Description of the task: Please continue the passage about creating a family bubble, starting after its last sentence. The data that follows the passage is not part of it.

Text excerpt:
◆ ◆ ◆ ◆

I’ve just discovered the television series “HAPPYish” and the main female lead (wife, mother) played by Kathryn Hahn has the motto “Don’t fuck with my bubble”. I’m stealing that and I’m creating a family bubble. My bubble will be filled with time spent on that long list of house projects, both inside and outside. And cooking those recipes I have been wanting to try but never found the time to devote either getting the ingredients together and/or allowing for cooking time before the “I’m starving” looks start shooting my way. And reading, my bubble is going to be chock-full with a long list of books that I have waiting for me from sci fi to some great southern fiction to some historical fiction. The dogs definitely need longer walks and so do I, my bubble will be full of long, sometimes meandering and sometimes meditative walks. Work will even be in my bubble, but work that I am motivated to do. More music will be in my bubble for sure, in many ways. The dusty guitar in the corner and the piano in the other corner, the french horn that I haven’t played in years and that little Ukulele waiting for me on the table, ALL in my bubble. Even some extra time to play ’20 questions’ with the 14 year old to try and extract any information or conversation, in my bubble. Long talks over many different types of wine with my wife, way in my bubble. I am going to have the most wonderful, creative, loving bubble EVER.

◆ ◆ ◆ ◆

Exercise data:
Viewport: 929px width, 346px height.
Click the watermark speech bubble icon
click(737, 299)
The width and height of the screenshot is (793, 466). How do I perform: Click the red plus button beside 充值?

◆ ◆ ◆ ◆

Answer to this task:
Nothing is allowed in that will fuck with my bubble. No Facebook. No North Carolina politics. No national politics. Not the dismantling of public education, not the raping of the environment, not the possible wars that we are sure to “tweet” into, not the even mention of the Orange Baboon, not allowed in my bubble. No homophobia, transphobia, xenophobia, racism, misogyny or nazi-loving republicans are allowed in my bubble.
The feeling that I need to DO something before the GOP completely ruins this state and this country is so depressing and overwhelming that I just can’t internalize the impending disasters and the soul crushing resulting depression. There IS nothing I can do at the moment. I have a job that I can’t afford to be fired from, and being arrested for protesting at Moral Monday or in Washington D.C. will surely do that. Hell, using a swear word on social media will do that, oops. See? I just don’t trust myself to not lose my temper if surrounded by a bunch of knuckle-dragging idiots, because I will throat punch and cuss like a sailor. Hard and loud.
It’s either Xanex or my bubble. I’m not a addictive pharmaceuticals kinda person, so I will go with my bubble.
Help me out. Don’t fuck with my bubble. Wish me luck and good luck making one of your own.